The first time they properly use the fireplace in their apartment.
💖💖💖💖
Thank you Calli! It was cool(ish) and rainy here today (though it will be hot again by morning), so I'm vibing with this!
"Fuckin' gross out there man," Mickey complains as soon as he walks through the door. He kicks it shut behind him, hands full, and beelines for the kitchen. The cardboard box he's holding lands heavy on the counter, his keys sliding off the top.
Ian catches them before they hit the floor, and sets them properly in the bowl they keep for that purpose.

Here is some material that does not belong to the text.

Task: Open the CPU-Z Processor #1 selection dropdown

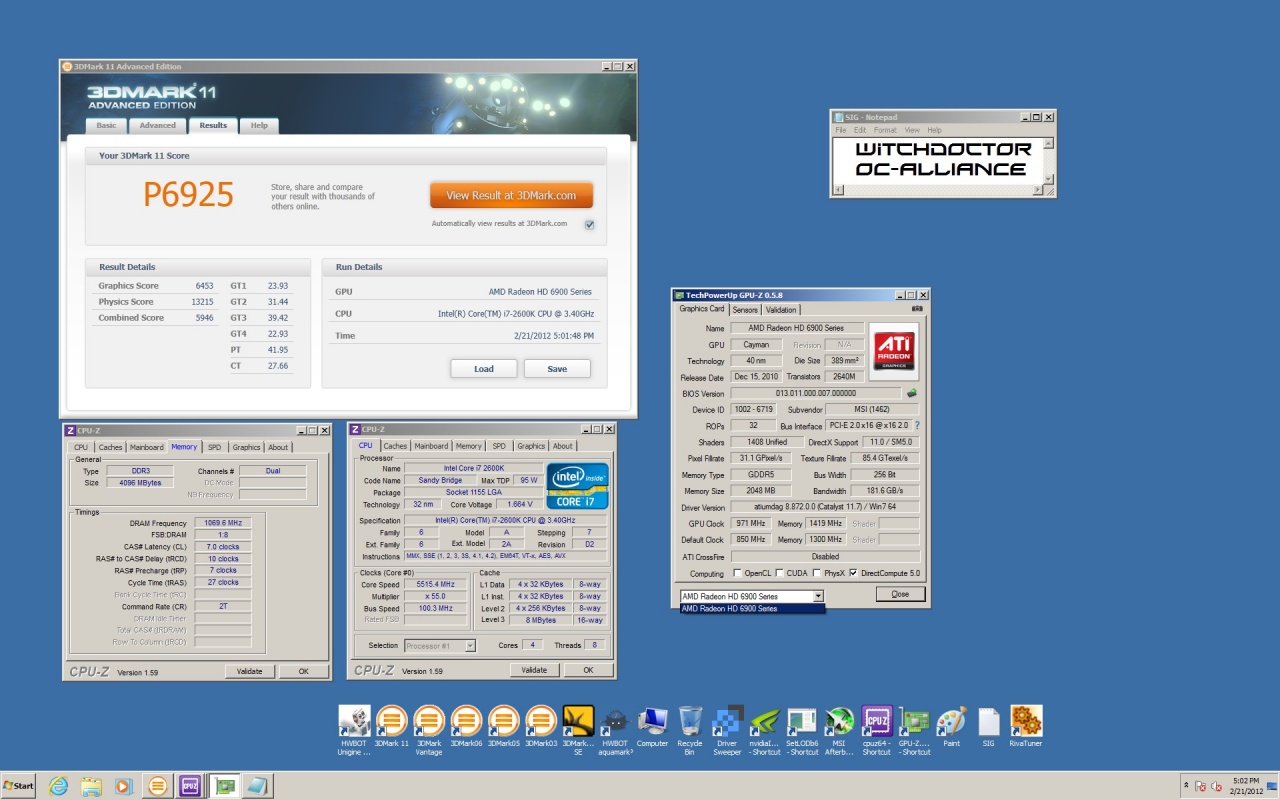Action: 470,646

"Thought it was supposed to be cooler today," he comments, glancing out the window behind the sink. It certainly looks cooler: the shimmery heat of the past few days has given over to grey skies and quickly-moving clouds.

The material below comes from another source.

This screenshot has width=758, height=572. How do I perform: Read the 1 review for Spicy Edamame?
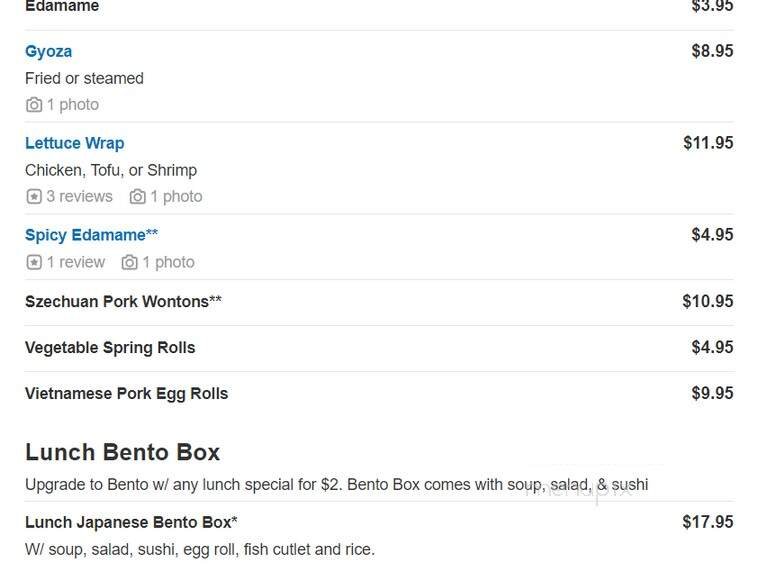tap(76, 263)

"Tell that to the damn humidity," Mickey counters. "Like walking through soup out there, and it ain't gettin' better."
He's right about that--the light drizzle that begins to tap at the glass proves it for him.

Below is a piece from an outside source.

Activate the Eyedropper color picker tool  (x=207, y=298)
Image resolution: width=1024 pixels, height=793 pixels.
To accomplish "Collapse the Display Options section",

"Even worse at the donut shop if you can believe it," Mickey continues. "It's been under 80 fucking degrees out for one day, one day, and they turned on the goddamned fireplace in the cafe!"
The rain starts to hit harder, tap to rap to a steady, hard drumming.
"Sounds ridiculous," Ian says. He watches the rain on the window, and listens to the sudden, distant boom of late-summer thunder. "What were they thinking?"
"I know!" Mickey pops the box of donuts open, grabs a chocolate long john. Waves it around in one hand as he speaks.
"And they must have cranked the air in there or somethin', because it was still better than outside!"
Ian cocks his head.
"Thought you said it was worse?"
"I mean." Mickey pauses to take a bite and chew. His cheeks are faintly flushed--from annoyance? from the heat?--as he swallows.
"Wasn't actually hot in there," he admits, "but who puts on a fire when it ain't even freezing?"
Ian doesn't answer; there's no need to. But the question hangs between them like it was something more than rhetorical.
"I mean, it was kinda nice and all, I guess," Mickey adds. "Cozy and shit. Probably good for business, too--sort of made me want a hot chocolate or somethin'."
He takes another bite of his donut, and nudges the box over to Ian. Ian picks out one of his own, a cream-filled monstrosity that might well put him into hibernation.
"But puttin' on a fire when you've got AC runnin' is crazy, right?" Mickey asks again, voice tipping high at the end.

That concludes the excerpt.